Vertigo! How did this come about?

I gave Shelly Bond a copy of Death Sentence at Bristol and she really liked the tone and voice we’ve developed. She invited me to pitch some stuff and it rolled from there. They’ve been great to work for, so far.

What can we expect from the short story and where and when is it available?

Originality: It's a an idea I've never seen before, and it’s told in an a unique way. So if you like dunking your brain in an ocean of freshness you should definitely check it out. The art’s by Al Davison and he brought a wonderful humanity to the characters, which is so important for a short. You have to make readers care about the characters very quickly, and I fell in love with Al’s drawings as soon as I saw them. It’s in the Vertigo Cyan anthology May 1st with other stories from Fabio Moon, Jock, Lee Garbett and others.

How did you get the X-Men gig? You are really are becoming comic royalty aren't you?

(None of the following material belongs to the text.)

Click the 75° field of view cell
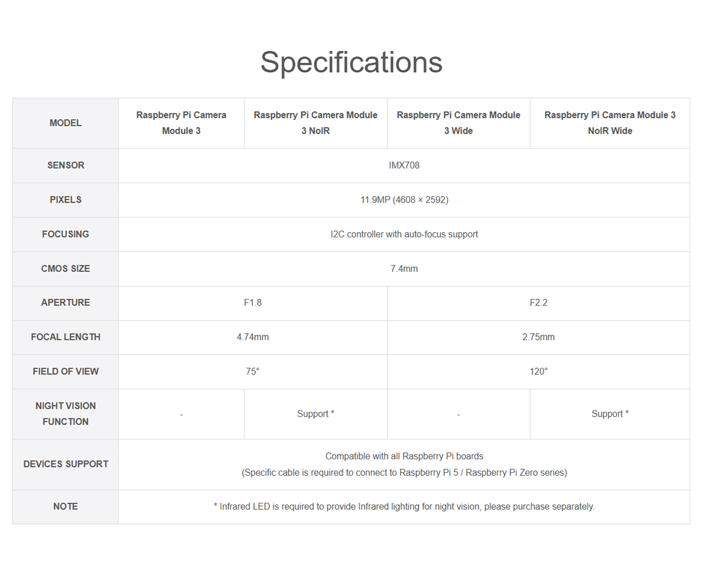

Far from it. I'm a small time creator doing independent work. It's a sign of the times that the gap between comics like ours and the big mainstream publishers has narrowed so much. Not just sales, but the art styles and voices are a lot more varied and interesting than they used to be across the board. It means there's a place in comics for oddballs like me. Marvel editors are switched on to all kinds of new stuff. So it just came around from them all reading Death Sentence and then getting in touch.

The X-Men annual is all about Storm. Is it nice having the one character to work on or do you prefer the various story arcs of multiple characters?

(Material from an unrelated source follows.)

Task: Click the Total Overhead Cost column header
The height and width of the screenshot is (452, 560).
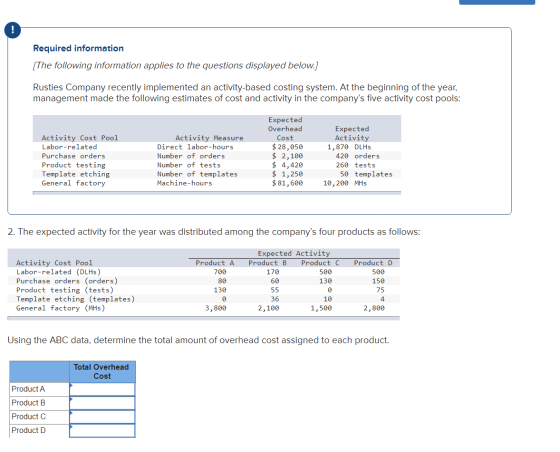Action: point(102,372)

It's about Storm but all the Xmen are in it. I prefer doing stories with multiple characters at the moment, there's a lot more you can do with the resonances and juxtapositions between different viewpoints. The Marvel characters that have lasted decades all having something interesting at their core, which you can emphasise and dramatise to good effect. Ultimately you've just gotta do your own thing, though - and tell a good story.

Have you found that the success of Death Sentence has led to opportunities that may not have arisen before?


How do you find time for Vodka with all this writing going on?

There's always time for vodka. It's important to live a life beyond being chained to a computer typing away, to read and experience the world and all its many mysteries. Otherwise you don't get fresh ideas.

Cheers Monty and much continued success to you.

Image - Titan Comics.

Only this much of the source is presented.